As of March 2003 Act LV of 2002 on Mediation (the "Act"), came into force. This area has not yet been regulated any time before in Hungary. The scope of the Act is to provide a dispute resolution procedure for parties to a conflict with the participation of a third party mediator and to assist the parties in concluding a settlement agreement in relation to the dispute. The scope of the Act is somewhat limited, certain types of conflicts are excluded from its scope.
Only listed practitioners may provide mediation services. The Ministry of Justice maintains a list of mediators licensed after an administrative procedure. Any private individual with a university degree, and five years of practice in the same area (if other general conditions are also met) may be registered as a mediator. Also, legal organisations (e.g. law firms) may be authorised to provide mediation services if mediation is registered among their activities in their deed of foundation and if they prove that they have an employee or a member who is registered as a mediator.
The Act provides that the parties to a conflict may, on the basis of their mutual agreement, invite one or more mediators in writing to the mediation procedure. The mediator is required to respond in writing within 8 days indicating whether he/she accepts the invitation. The parties are then required to sign a mediation contract with the mediator. The fees and the costs of the mediation are up to the parties. The parties are obliged to be personally present at the first hearing, otherwise each party may be represented by a lawyer or any authorized third party. At the first hearing the parties have to give a statement in which they declare in writing that they wish to proceed with the mediation procedure. In this document they must also agree on the payment conditions for the costs arising in connection with the procedure, on the conditions of the termination of the procedure and on any confidentiality provisions.

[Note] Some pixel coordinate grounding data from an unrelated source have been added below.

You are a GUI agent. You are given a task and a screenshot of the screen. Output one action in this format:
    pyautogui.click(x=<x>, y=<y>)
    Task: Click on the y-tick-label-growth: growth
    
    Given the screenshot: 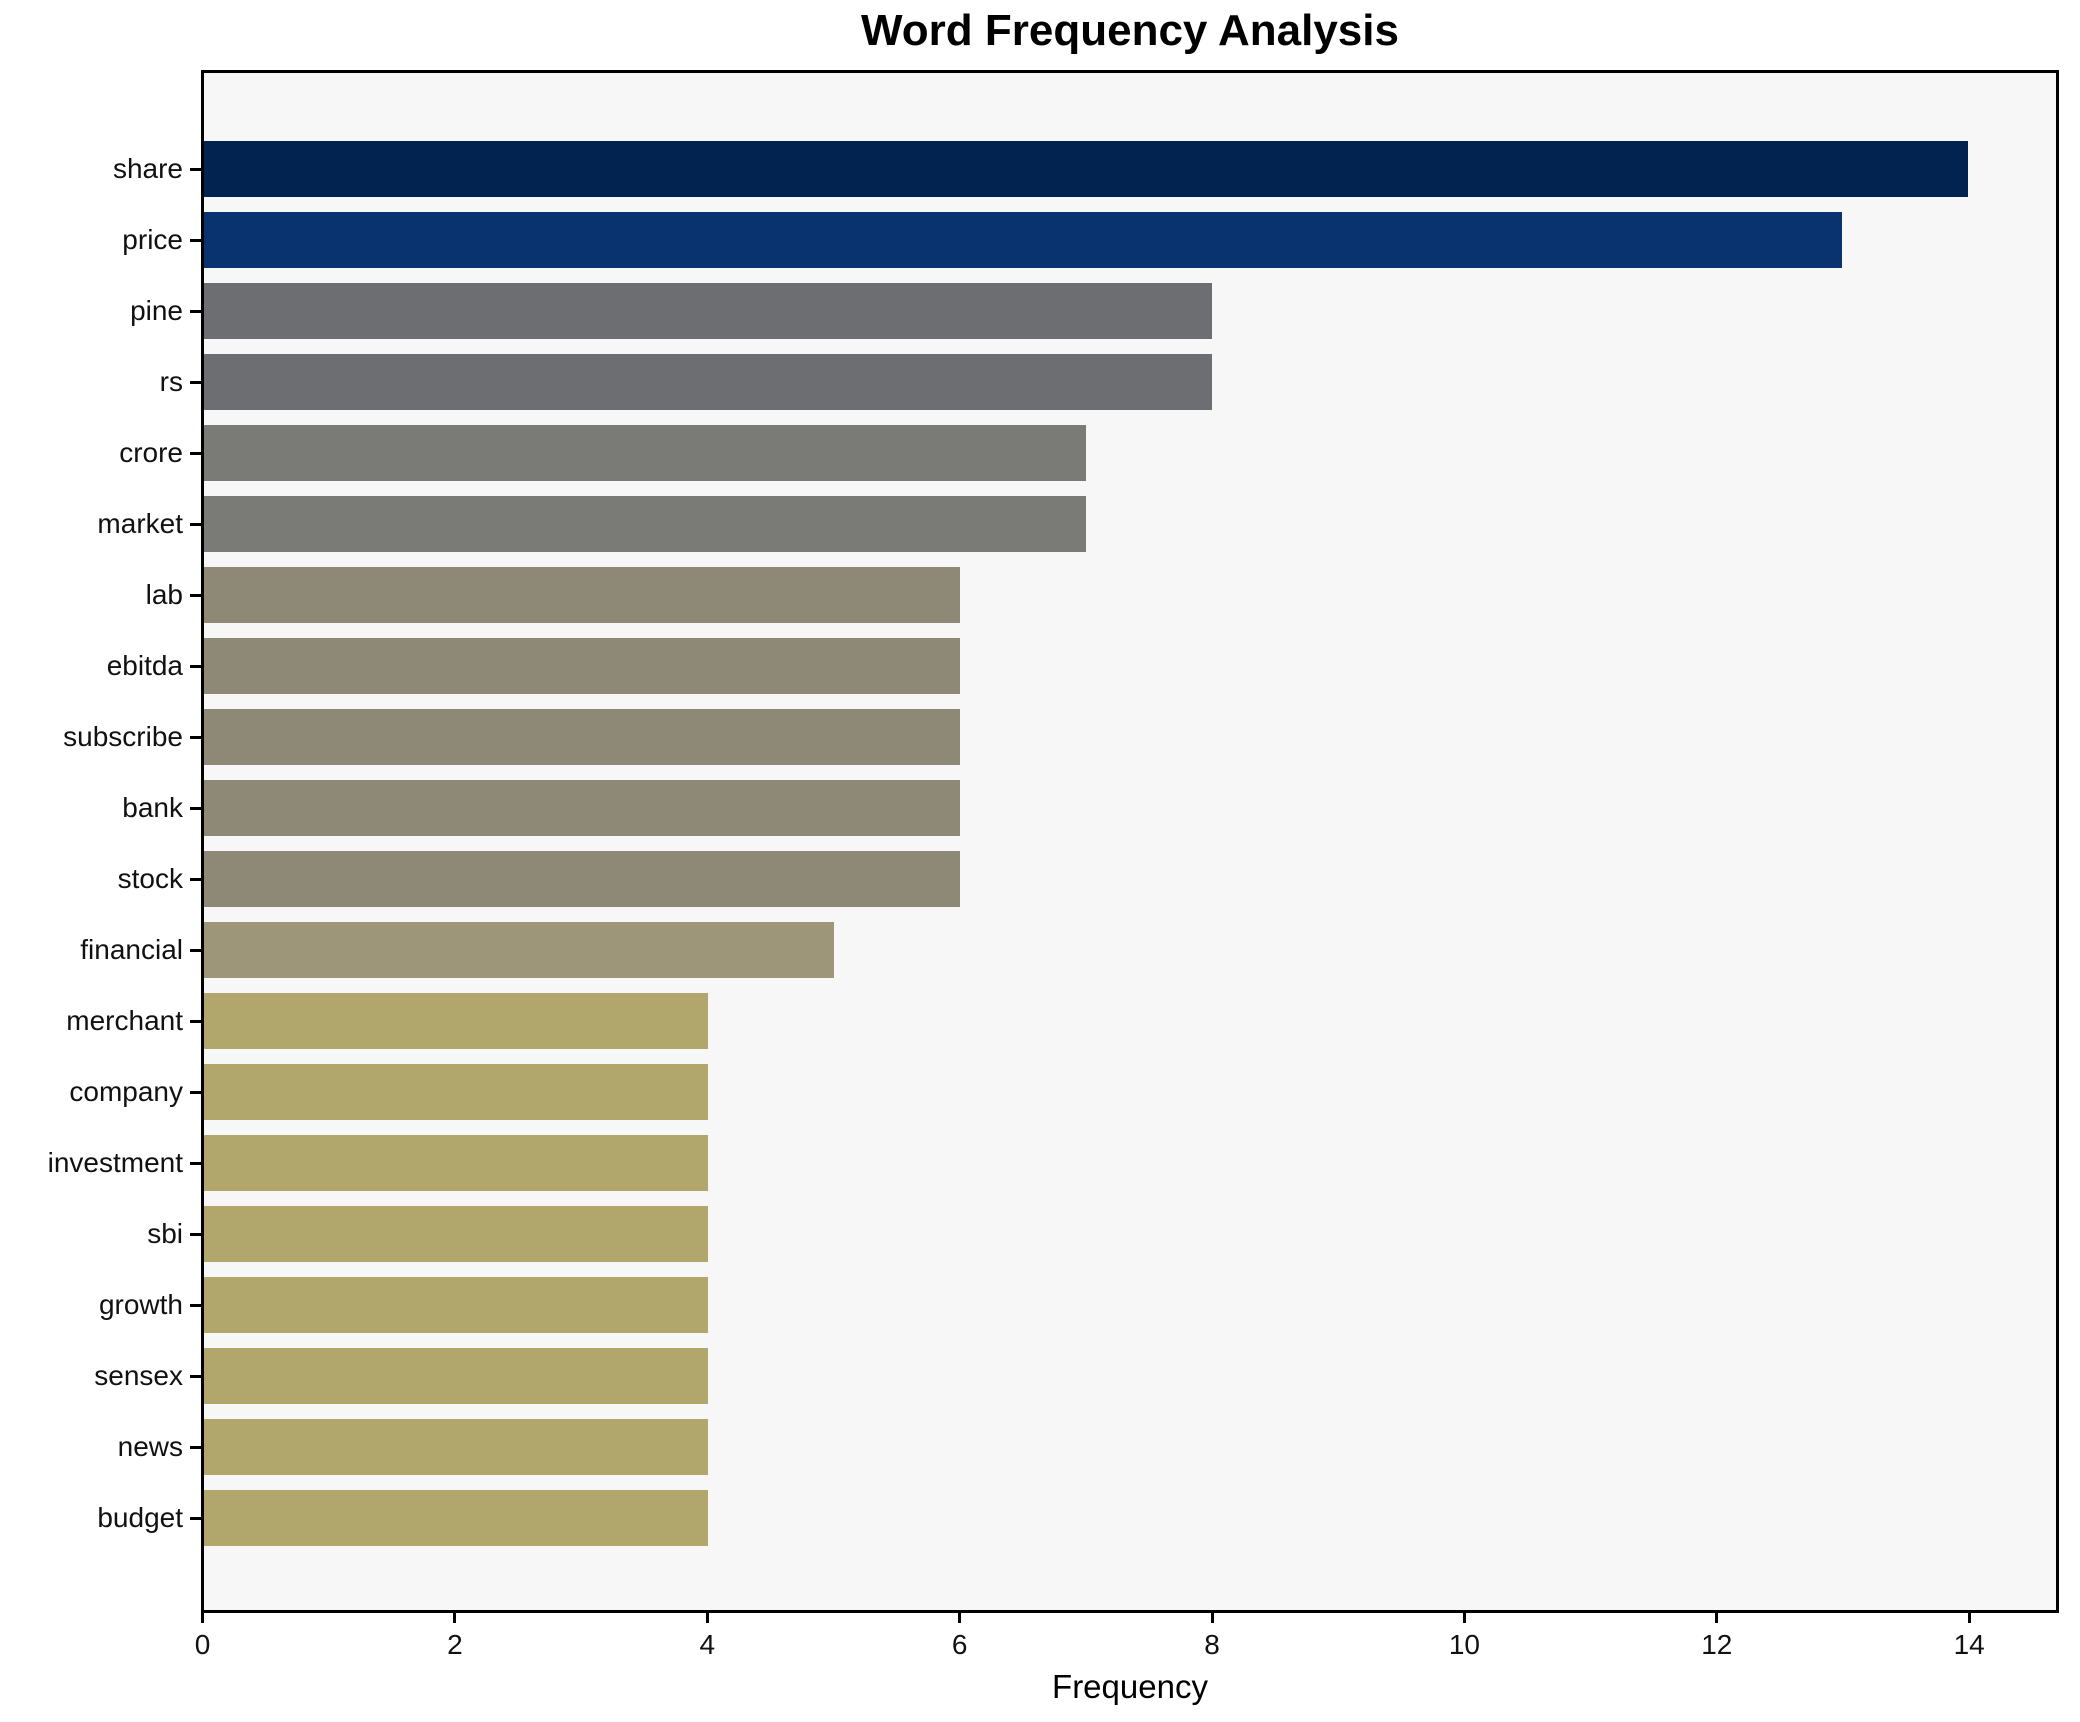 What is the action you would take?
    pyautogui.click(x=140, y=1304)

During the procedure the mediator may have joint hearings where all of the parties are present and separate hearings with each party. Where separate hearings are held, the mediator may release information provided by one of the parties to the other party, except where the party providing the information instructs the mediator otherwise. The mediator may ask for the opinion of an expert and may interview third parties having knowledge of the conflict between the parties.
The mediation procedure may terminate with the signing of a settlement agreement by the parties, and must be terminated if the procedure does not result in a settlement within 4 months from its commencement. The parties may freely initiate a court or arbitration procedure regarding the same conflict even after a settlement has been concluded, but there are restrictions on the ability of the parties to refer to information acquired in the mediation procedure in the court or arbitration procedure. If the mediation procedure has been terminated by signing of a settlement agreement and afterwards any of the parties initiates legal proceedings regarding the same conflict (except the legal proceedings for the enforcement of the settlement agreement), the party initiating the legal proceedings must bear all costs of the court procedure irrespective to the judgement to be made in such legal proceedings.
The content of this article is intended to provide a general guide to the subject matter. Specialist advice should be sought about your specific circumstances.